Mayhew claims that detractors—who mostly take issue with welfare reforms enacted by Gov. Paul LePage, a Republican, since his election in 2011—have gone so far as to call her “Commissioner Evil,” and her and LePage’s policies a “War on the Poor.”

The irony, according to Mayhew, lies in the fact that her and LePage’s efforts actually aim to empower Maine’s poorest citizens. She says a third of the state is on welfare.

“The welfare hurricane doesn’t just destroy one family; it destroys generations of them,” Tarren Bragdon, president and CEO of the Foundation for Government Accountability, said at the event Thursday. “This work is about giving children a better chance for a future.”

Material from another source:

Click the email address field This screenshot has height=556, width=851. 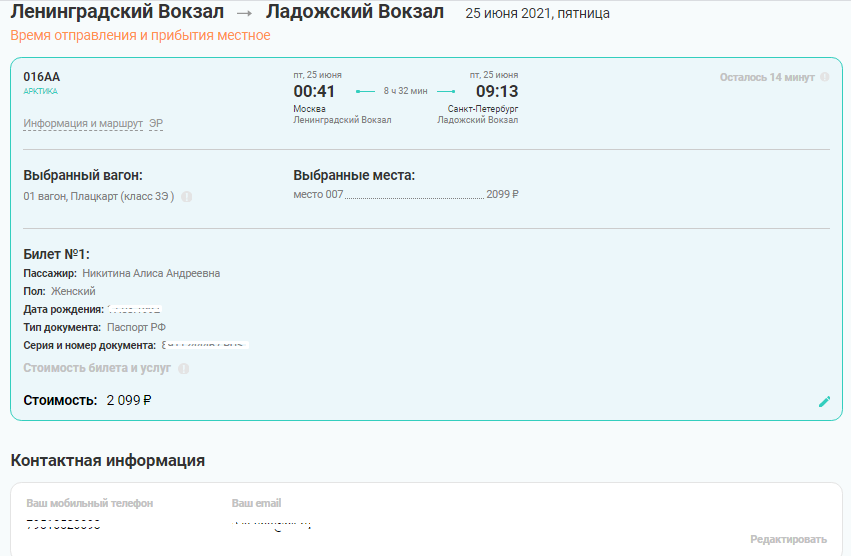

To illustrate that point, Mayhew told a story of one of her first days on the job as DHHS commissioner, spent touring a substance abuse treatment facility for adolescents:

I was taken aback by one of the youth who came up to me—it was actually several youth, who were just completely focused on whether I could help them get disability. These were 15-year-old, 16-year-old young men clearly battling addiction, but they had decided that the answer for them was to pursue disability. And, frankly, as we all look at that pathway, that truly is committing individuals to a lifetime of poverty.

Since LePage assumed the governorship, Maine has reduced enrollment in the state’s food stamp program by over 58,000; currently, according to Mayhew, there are 197,000 people on food stamps, down from a high of 255,663 in February 2012.

Mayhew says the decline is due to eliminating the waiver of the work requirement previously attached to food stamps, as also witnessed in Kansas. Under the new legislation, recipients would need to work 20 hours per week, volunteer for about an hour a day, or attend a class to receive food stamps past three months.

LePage and Mayhew have also rolled back Medicaid eligibility through a series of battles Mayhew called “fierce.”

With a population of roughly 1.3 million, Maine had 357,000 individuals receiving Medicaid benefits when LePage took office. Today, 287,000 people are on Medicaid, according to Mayhew.

“What we have done truly has taken the arguments to the public to underscore what has been lost as that program grew out of control, never mind that the resources that had to be devoted to Medicaid were being taken away from education, infrastructure, and reduced tax burden on the state of Maine,” Mayhew said.

In August, Maine DHHS announced they planned to redirect $3.24 million in welfare savings to fund home care services for elderly citizens as well as the Meals on Wheels program.

Lastly, Mayhew touched upon Maine’s efforts to retool the Temporary Assistance for Needy Families (TANF) and Electronic Benefit Transfer (EBT) card programs, stating that Maine had over 15,000 open TANF cases when LePage took office. That number is down to less than 5,000.

LePage’s and Mayhew’s policies, as Mayhew herself highlighted, have not been without controversy.

Earlier this week, amid an ongoing dispute over EBT cards being used to wire money abroad, critics accused the LePage administration of using last Friday’s terror attacks in Paris to justify reforms.

“This proposal is really an example of fear-mongering at its worst,” Robyn Merrill, executive director of Maine Equal Justice Partners, told MPBN News.

But Mayhew does not plan to back down—especially if it means reducing her own influence long-term, and shifting that responsibility to local non-profits.

“I can’t underscore enough that part of the issue is government is too big, my agency is too large, and people are trying to preserve their jobs,” she said.

“We have got to reduce the size and scope of these agencies if we are going to have communities really take on the responsibility of supporting these families and these individuals on those pathways [to independence].”